Forty-two senators wrote to Labor Secretary Thomas Perez  earlier this month urging OSHA to stop what they called  unlawful regulation of family farms.  In separate  correspondence, majority members of the House Committee  on Education and the Workforce took their complaint directly  to OSHA Assistant Secretary David Michaels.  Congress has  exempted farms with 10 or fewer employees from OSHA  regulations since 1978, Committee members said.

Lawmakers’ concerns arise from a June 2011 OSHA  memorandum that removes on-farm grain storage and  handling operations from exempted farm operations.  In their  letter, the senators said the use of grain bins and grain drying  equipment is an integral part of many farming operations and  cannot be separated as a non-farming activity.

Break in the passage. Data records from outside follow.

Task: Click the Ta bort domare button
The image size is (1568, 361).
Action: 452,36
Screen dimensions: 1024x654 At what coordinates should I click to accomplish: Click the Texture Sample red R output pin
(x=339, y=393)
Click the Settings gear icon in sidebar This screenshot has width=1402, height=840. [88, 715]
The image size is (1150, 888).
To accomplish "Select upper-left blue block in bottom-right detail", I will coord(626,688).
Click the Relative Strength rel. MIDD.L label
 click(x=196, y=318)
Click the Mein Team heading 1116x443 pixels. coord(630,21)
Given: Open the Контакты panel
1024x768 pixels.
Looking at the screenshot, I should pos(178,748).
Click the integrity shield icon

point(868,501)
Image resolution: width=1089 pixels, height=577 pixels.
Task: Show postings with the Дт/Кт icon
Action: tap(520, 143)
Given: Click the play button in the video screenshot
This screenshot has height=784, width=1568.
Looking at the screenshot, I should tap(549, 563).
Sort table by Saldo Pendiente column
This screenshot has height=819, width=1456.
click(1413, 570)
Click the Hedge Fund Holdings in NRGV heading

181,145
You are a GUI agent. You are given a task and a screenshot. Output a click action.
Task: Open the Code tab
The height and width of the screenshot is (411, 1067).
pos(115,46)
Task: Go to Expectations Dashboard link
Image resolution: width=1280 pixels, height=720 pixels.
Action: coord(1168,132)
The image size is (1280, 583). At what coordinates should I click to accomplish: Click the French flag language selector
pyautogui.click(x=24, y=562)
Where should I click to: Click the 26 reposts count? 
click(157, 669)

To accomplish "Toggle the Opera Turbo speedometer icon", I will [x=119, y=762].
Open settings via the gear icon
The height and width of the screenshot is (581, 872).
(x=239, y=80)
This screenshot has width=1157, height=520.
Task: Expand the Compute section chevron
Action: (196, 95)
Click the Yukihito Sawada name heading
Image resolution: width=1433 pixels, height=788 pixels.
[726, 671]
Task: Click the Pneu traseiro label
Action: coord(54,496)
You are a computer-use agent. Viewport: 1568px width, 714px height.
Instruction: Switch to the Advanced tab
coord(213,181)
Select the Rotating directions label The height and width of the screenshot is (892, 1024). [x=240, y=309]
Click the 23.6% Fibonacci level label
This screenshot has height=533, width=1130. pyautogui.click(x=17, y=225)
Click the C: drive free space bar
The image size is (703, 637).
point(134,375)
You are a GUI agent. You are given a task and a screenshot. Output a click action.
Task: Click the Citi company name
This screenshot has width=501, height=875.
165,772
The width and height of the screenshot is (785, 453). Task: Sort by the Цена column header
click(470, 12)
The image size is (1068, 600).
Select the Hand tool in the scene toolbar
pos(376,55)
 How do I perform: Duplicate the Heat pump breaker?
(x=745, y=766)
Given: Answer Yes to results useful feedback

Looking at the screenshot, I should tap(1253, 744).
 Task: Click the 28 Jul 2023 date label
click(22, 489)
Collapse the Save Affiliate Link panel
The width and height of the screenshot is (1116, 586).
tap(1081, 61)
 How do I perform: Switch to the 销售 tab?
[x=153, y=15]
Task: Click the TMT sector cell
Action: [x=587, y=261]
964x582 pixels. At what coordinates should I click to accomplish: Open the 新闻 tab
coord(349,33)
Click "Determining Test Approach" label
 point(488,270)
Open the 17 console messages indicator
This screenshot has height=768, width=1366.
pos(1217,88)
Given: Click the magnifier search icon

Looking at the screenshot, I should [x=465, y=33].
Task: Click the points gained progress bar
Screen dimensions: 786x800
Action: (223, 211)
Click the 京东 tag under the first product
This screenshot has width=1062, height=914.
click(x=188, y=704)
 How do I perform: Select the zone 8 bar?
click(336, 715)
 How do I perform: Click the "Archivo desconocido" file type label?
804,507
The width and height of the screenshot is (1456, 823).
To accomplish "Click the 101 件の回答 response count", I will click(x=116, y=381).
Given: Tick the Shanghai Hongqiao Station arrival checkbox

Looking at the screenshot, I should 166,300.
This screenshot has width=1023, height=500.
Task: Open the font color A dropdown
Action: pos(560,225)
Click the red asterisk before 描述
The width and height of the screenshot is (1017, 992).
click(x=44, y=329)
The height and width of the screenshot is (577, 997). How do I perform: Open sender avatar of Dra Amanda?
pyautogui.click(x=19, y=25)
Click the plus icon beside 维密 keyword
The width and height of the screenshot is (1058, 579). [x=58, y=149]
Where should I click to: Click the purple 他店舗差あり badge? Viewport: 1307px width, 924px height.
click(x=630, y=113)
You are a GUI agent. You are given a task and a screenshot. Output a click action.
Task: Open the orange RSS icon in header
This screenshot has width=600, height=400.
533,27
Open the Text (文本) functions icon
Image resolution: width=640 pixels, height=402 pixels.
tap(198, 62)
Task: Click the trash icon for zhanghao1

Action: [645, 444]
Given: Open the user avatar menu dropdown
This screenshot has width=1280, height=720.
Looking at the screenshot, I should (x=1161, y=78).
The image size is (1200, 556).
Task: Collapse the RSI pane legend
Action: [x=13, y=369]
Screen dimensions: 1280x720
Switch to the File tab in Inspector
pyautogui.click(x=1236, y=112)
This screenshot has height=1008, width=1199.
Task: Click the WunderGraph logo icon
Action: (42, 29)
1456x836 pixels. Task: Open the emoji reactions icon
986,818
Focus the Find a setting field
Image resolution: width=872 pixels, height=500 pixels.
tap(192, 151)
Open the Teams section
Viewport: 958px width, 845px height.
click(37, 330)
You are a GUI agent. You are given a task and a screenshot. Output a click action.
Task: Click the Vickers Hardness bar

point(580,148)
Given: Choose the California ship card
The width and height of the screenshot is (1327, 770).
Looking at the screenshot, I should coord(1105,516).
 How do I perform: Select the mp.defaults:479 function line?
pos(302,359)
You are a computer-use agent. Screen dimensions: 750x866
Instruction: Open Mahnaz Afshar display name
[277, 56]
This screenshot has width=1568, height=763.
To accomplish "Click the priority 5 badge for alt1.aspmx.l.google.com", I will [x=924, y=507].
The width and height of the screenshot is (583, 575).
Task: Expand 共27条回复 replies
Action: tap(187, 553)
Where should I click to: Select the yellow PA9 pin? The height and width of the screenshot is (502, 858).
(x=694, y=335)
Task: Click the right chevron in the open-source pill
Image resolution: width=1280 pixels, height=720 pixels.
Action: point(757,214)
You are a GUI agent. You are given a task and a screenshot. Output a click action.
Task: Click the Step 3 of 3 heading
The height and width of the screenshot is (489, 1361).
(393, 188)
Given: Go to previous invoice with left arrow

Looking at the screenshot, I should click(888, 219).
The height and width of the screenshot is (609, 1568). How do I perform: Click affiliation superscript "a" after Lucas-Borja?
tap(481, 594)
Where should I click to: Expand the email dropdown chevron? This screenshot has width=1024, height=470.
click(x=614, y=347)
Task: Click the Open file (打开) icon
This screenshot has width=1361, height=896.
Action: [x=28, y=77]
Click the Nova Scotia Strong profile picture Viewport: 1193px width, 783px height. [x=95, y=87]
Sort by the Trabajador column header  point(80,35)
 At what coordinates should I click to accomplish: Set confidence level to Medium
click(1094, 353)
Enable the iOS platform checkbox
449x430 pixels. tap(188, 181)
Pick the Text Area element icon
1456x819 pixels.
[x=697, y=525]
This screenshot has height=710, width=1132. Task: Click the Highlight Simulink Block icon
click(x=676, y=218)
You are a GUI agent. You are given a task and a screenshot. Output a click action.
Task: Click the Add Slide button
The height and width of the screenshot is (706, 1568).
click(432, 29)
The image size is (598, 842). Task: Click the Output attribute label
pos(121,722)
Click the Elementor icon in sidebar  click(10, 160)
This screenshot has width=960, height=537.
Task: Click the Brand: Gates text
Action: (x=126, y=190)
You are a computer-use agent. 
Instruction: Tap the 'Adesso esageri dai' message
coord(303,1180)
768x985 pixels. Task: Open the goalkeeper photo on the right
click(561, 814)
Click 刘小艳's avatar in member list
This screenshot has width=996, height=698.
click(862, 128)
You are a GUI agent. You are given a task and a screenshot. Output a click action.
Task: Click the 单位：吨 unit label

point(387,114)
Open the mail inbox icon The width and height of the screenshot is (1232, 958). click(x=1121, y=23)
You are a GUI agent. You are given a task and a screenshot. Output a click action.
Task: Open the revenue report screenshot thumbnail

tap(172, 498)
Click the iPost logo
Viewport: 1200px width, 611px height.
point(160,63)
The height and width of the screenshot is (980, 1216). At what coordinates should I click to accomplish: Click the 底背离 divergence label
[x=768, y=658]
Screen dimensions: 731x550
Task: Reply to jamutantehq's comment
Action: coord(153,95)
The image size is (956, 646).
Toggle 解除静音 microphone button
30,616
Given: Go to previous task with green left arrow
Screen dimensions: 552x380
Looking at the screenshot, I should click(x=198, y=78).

Perez was asked to respond by February 1 with a list of  small farms that reportedly had been fined thousands of  dollars because of being incorrectly categorized as nonfarming activities.  The House members gave OSHA until  January 28 to deliver documents and communications  regarding its policy change.

At the same time, legislators have gone to bat for farmers  against EPA over a spill prevention, control and  countermeasures (SPCC) rule the agency was to begin  enforcing in September 2013.  The regulation would require  farmers with an aggregate above-ground storage capacity of  1,320 gallons or more for petroleum and animal fat products  to have a written spill plan and a containment dike around  containers of 55-gallons or larger.  EPA has notified farmers it  would enforce the act retroactively.  

Legislation currently before Congress, if approved, would  settle the matter.  The latest version of a bill calls for a  professionally written spill plan for farmers with aboveground storage of more than 20,000 gallons, a single  container holding more than 10,000 gallons or a past  reported spill. If the aggregate above-ground storage  capacity is between 6,000 and 20,000 gallons, the plan may  be written by the farmer personally.

The measure further directs EPA to consult with the  Department of Agriculture to study the effect of  exempting facilities with above-ground storage between  2,500 and 6,000 gallons based on the risk of discharge to  water. The Senate has passed the measure, which now  awaits House action.